## Aim of the task:
Go line by line through the data and copy those with the word "computer".
════
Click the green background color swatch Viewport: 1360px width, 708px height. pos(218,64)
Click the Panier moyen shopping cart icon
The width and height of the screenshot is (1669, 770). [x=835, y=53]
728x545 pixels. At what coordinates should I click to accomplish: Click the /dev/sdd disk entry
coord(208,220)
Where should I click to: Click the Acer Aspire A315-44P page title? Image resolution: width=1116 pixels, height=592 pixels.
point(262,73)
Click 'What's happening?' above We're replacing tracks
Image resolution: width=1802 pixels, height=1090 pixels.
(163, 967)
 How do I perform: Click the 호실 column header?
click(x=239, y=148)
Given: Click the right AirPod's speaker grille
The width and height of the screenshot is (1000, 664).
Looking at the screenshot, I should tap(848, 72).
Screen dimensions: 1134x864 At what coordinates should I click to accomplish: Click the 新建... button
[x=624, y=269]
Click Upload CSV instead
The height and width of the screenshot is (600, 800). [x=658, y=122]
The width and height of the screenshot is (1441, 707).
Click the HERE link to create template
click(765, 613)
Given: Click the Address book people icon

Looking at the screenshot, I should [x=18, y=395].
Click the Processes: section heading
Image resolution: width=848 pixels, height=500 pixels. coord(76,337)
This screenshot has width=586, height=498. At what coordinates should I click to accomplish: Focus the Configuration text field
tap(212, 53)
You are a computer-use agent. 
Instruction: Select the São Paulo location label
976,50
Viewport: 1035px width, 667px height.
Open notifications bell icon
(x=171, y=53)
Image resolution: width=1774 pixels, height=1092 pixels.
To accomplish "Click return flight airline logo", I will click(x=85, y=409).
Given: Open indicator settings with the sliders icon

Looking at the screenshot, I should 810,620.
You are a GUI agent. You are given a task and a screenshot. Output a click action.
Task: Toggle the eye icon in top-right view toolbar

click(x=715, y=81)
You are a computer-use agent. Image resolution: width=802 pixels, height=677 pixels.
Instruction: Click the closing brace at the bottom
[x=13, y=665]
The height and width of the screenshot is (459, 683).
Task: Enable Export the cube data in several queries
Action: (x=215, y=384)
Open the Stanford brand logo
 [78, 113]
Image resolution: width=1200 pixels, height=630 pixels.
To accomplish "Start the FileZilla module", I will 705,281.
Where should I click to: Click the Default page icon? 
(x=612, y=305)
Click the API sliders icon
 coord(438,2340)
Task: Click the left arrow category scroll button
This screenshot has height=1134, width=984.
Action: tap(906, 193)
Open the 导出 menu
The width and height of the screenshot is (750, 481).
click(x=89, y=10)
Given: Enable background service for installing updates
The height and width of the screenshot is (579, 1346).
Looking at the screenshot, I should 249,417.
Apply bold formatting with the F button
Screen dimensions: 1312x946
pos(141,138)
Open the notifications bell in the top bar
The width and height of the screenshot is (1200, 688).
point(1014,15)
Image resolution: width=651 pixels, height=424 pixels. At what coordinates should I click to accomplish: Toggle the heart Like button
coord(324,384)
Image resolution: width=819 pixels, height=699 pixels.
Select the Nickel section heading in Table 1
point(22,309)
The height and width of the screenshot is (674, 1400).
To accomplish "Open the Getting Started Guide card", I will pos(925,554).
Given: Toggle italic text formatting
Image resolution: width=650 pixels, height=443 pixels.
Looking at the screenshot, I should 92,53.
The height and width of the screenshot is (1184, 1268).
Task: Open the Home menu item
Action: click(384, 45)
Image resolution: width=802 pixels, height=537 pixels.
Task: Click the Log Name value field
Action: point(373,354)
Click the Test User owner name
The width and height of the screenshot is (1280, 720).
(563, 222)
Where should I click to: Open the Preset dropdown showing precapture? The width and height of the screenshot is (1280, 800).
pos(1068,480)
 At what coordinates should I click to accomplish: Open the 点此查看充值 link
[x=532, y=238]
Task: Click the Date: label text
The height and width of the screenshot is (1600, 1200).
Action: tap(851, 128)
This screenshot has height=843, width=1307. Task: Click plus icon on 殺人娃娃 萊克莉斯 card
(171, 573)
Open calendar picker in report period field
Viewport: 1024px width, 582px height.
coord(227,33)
════
## Expected answer:
You are a computer-use agent. 
You are a computer-use agent. Image resolution: width=802 pixels, height=677 pixels.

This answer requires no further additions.